_EXERCISE OBJECTIVE_
Repeat every line of the material below word for word, leaving out the pictures.

[Collected data entries]
= = =
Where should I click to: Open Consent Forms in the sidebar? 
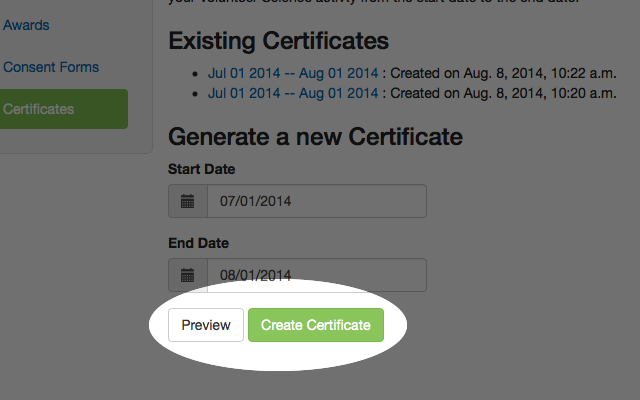[x=51, y=67]
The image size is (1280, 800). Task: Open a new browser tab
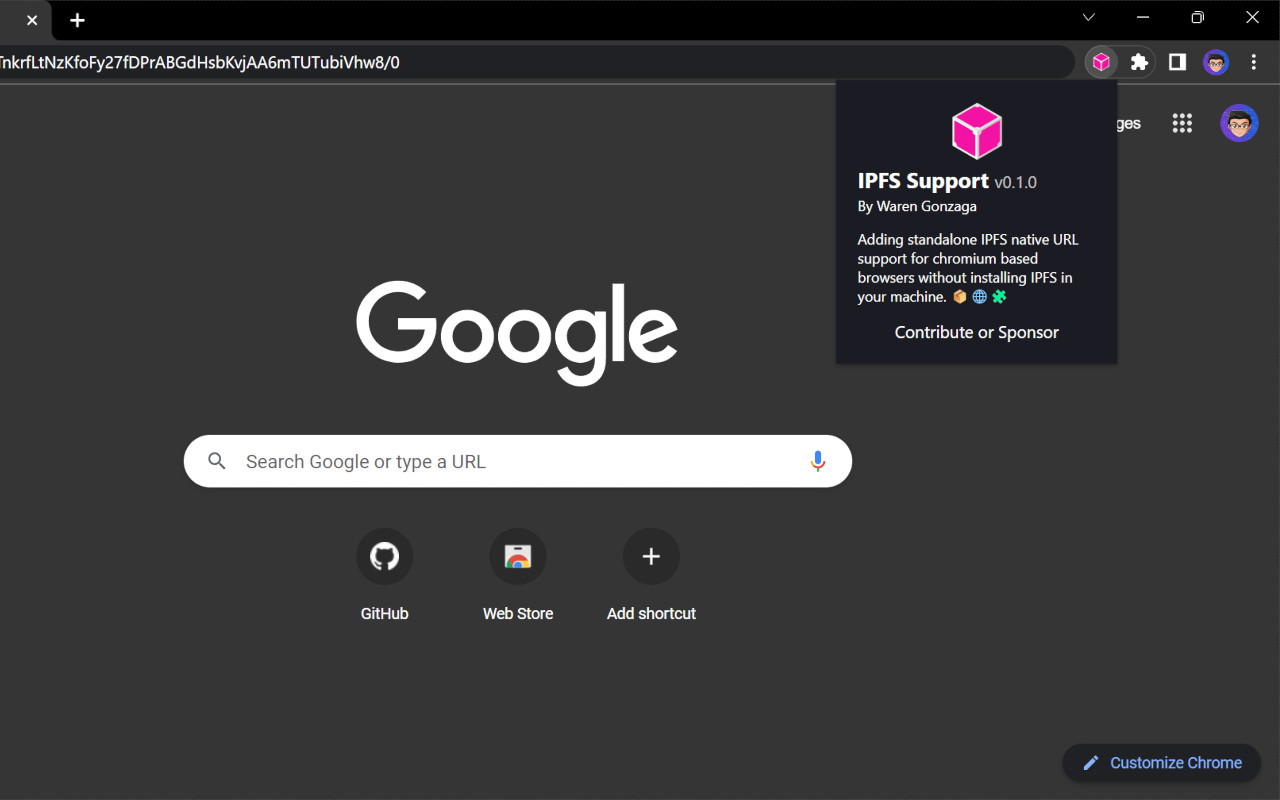point(77,20)
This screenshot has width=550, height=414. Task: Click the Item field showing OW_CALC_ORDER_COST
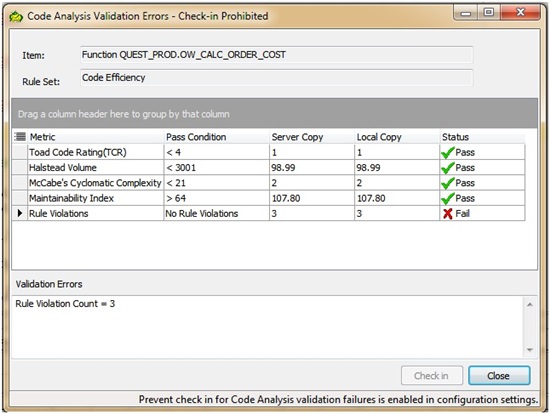tap(276, 55)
= = =
_IN RESPONSE_
Where should I click to: Open Consent Forms in the sidebar? 
[x=51, y=67]
The image size is (1280, 800). Task: Open a new browser tab
point(77,20)
This screenshot has width=550, height=414. Task: Click the Item field showing OW_CALC_ORDER_COST
tap(276, 55)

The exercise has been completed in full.